## What is required
In the post below about two sentences, who said "We are all living in one reality."?

Two Sentences To Keep My Head Above Water

June 27th, 2024

This year, and for the past month specifically, it’s been hard for me to write stuff.

Not my fiction stuff. That stuff is going strong. I’m in my vampire era and loving it.

No, I’m talking about the real stuff I write here on the internet. I’m not treading water; I’m doggy paddling out here.

It’s not a lack of ideas; I think of at least three things I want to write about every day. It’s the fact that most of these ideas feel negative in nature, like I don’t have any solutions or cute and hopeful takes on them, and the last thing I want to do is contribute to that overwhelmingly dark vibe right now.

So today I just want to share two sentences I can’t get out of my head.

The first was said by Jon Stewart a few weeks ago on his show. While righteously raving (that’s kind of his thing), he distilled this particular rant into the perfect thought:

“We are all living in one reality.”

He said this in response to the common refrain that, in our country today, Americans are “living in two separate realities.”

That just isn’t the truth. Facts do exist. Things have actually happened and things will continue to actually happen. There are things that happen where it doesn’t matter whether or not you believed they happened; they happened regardless.

That is the one reality. And we get duped by the dumbest tricks.

Remember in high school, when that one guy promised everyone free snacks from the vending machines but only if they voted for him to be class president?

And remember how we voted for him, and then we still had to pay for our snacks, because we were idiots and had no idea how vending machines work?

## Dataset excerpt
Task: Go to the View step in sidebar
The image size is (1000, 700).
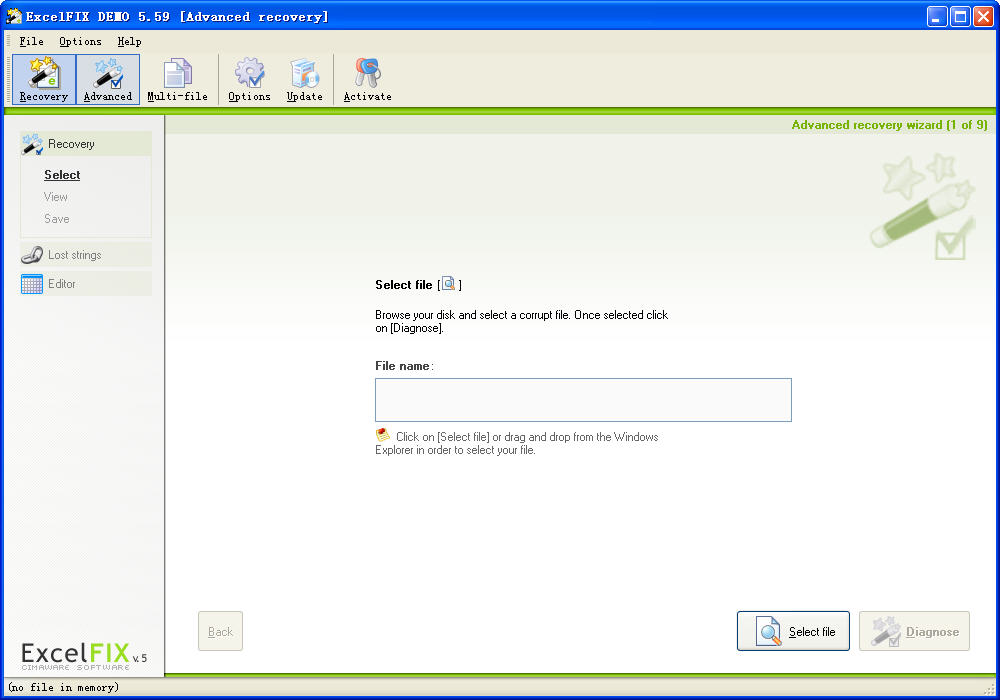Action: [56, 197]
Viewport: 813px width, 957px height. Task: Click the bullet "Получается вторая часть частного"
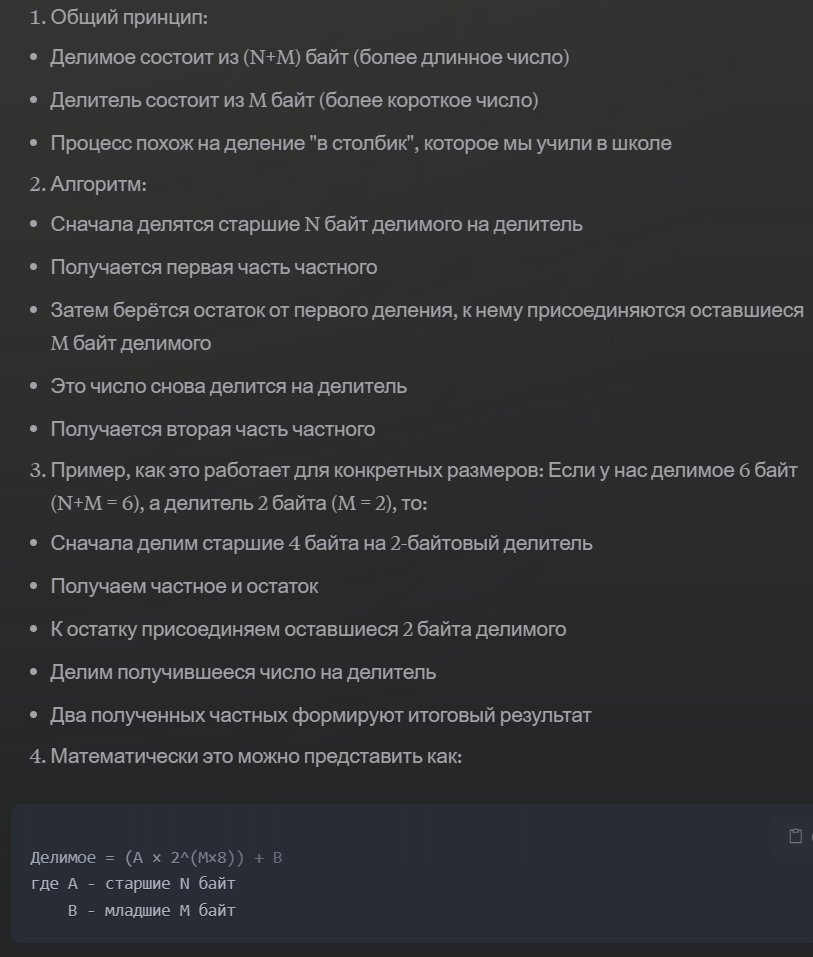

## Exercise response
Jon Stewart said it on his show.